Data provided: Begin

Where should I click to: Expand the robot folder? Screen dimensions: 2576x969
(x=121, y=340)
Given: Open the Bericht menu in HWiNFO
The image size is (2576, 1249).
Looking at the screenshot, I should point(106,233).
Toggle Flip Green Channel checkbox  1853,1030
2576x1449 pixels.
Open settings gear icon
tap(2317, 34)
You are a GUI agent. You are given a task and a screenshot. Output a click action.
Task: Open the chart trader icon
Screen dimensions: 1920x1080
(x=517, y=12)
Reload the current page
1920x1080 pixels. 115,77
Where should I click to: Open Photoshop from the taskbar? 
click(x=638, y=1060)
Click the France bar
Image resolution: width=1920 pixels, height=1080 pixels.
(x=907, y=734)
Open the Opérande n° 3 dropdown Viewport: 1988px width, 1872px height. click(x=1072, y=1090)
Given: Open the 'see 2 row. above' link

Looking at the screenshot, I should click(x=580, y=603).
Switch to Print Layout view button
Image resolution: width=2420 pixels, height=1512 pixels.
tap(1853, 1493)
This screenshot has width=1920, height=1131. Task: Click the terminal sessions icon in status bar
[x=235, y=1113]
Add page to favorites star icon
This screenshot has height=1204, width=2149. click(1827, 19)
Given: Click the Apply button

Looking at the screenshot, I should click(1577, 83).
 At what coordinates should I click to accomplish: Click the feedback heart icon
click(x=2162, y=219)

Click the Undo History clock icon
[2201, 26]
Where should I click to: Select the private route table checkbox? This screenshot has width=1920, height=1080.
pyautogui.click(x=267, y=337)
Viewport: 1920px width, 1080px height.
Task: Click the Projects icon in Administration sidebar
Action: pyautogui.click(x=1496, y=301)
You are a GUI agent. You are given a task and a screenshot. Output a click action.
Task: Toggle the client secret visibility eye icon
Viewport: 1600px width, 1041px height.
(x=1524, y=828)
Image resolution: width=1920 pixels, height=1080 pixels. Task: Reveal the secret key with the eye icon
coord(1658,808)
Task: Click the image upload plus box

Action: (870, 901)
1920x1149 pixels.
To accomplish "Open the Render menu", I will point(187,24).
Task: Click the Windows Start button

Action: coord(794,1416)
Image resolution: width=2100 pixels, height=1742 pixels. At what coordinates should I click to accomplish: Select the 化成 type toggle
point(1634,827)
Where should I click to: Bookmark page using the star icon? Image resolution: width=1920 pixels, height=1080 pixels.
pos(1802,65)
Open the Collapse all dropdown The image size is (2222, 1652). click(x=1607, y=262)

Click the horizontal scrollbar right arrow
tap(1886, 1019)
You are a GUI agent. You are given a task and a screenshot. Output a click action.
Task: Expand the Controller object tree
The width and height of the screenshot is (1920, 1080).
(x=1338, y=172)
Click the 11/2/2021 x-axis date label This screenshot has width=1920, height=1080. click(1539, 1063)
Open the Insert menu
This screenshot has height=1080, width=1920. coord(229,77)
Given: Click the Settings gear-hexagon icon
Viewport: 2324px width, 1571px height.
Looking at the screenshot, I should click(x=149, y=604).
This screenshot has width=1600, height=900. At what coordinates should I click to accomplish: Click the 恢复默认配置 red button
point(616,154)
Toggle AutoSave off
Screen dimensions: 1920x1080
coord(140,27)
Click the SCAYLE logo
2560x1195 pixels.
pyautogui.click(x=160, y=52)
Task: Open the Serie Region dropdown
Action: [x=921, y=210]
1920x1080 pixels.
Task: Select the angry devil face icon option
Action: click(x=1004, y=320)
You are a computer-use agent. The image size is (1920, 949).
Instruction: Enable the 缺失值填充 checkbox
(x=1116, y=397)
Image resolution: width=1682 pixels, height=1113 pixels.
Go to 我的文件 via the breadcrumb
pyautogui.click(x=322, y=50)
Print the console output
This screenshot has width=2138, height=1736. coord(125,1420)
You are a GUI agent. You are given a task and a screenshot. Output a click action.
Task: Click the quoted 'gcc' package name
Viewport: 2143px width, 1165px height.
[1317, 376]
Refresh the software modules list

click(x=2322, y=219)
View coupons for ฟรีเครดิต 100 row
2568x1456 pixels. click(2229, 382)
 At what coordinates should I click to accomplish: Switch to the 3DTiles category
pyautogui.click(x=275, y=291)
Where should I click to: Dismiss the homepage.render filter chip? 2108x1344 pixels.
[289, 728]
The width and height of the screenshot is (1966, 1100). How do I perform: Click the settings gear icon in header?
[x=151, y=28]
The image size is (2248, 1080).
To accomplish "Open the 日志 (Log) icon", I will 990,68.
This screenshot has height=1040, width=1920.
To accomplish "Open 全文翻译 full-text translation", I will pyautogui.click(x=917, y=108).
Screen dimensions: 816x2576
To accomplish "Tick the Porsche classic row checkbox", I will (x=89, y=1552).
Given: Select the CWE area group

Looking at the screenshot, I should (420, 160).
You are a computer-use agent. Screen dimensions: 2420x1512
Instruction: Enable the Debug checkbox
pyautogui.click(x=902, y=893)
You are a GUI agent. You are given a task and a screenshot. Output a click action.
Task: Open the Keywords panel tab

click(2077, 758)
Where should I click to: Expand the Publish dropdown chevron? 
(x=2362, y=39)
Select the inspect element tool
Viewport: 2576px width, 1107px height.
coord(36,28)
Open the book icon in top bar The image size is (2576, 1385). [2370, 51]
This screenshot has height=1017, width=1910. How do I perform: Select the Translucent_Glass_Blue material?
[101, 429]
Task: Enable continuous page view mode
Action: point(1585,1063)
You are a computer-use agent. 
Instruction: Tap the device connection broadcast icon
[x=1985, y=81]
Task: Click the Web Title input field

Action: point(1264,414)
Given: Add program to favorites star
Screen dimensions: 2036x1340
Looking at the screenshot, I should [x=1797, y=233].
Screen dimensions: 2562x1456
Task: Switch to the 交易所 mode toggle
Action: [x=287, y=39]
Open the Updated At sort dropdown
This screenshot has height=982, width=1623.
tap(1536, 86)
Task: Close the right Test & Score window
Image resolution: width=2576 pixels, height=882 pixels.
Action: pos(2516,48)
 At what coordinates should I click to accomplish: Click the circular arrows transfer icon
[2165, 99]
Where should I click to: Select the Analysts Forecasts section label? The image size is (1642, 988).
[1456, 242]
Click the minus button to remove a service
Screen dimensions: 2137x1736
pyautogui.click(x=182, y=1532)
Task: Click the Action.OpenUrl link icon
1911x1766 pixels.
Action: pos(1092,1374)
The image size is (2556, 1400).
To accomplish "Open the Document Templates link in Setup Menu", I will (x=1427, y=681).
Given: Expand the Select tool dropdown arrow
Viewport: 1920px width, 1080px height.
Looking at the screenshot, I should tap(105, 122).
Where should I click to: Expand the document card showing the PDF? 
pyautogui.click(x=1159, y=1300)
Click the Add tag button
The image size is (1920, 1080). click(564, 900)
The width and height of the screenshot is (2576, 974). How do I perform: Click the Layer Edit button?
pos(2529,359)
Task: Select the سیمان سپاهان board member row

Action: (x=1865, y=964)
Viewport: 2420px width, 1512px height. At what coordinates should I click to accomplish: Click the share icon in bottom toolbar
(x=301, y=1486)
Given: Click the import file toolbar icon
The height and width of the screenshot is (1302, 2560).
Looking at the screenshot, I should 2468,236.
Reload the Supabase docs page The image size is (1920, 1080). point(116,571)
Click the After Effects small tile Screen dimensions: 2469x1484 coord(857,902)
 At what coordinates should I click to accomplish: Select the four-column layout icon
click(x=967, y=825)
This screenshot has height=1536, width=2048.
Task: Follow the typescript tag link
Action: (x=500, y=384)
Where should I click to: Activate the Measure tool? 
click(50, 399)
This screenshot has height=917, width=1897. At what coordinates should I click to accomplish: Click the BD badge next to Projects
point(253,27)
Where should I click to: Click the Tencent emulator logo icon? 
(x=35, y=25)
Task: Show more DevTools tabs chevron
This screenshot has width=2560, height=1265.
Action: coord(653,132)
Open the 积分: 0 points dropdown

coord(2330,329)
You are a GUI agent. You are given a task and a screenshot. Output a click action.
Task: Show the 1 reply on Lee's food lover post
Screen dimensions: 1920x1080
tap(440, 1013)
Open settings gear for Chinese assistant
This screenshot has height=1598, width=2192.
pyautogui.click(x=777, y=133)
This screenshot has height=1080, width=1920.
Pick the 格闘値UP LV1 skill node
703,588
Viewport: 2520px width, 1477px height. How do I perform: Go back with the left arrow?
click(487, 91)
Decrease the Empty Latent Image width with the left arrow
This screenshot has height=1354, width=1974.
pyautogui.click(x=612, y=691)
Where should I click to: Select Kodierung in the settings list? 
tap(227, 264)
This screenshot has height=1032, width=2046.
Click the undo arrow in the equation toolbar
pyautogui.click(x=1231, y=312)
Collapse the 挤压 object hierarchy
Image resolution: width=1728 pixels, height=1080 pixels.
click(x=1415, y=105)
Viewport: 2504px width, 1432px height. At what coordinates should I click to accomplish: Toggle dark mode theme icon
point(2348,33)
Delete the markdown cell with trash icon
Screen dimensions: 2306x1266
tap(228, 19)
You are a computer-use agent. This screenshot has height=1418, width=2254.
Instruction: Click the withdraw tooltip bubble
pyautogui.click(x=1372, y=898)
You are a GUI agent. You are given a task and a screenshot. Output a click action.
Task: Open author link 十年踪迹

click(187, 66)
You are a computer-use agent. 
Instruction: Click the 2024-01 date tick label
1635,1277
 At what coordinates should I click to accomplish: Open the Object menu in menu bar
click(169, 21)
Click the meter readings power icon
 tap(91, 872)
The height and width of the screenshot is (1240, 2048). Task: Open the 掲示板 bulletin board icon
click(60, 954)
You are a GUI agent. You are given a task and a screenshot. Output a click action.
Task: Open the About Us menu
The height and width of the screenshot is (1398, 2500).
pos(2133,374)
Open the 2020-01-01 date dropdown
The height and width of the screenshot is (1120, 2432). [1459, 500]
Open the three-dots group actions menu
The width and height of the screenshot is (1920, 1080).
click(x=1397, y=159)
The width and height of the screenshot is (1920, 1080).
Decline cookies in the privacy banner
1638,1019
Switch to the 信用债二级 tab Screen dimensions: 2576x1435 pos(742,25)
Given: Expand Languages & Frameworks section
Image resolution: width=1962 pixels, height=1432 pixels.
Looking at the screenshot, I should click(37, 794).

Data provided: End

Looking at the records, state how many lines contain "will" and write nothing besides that number.

5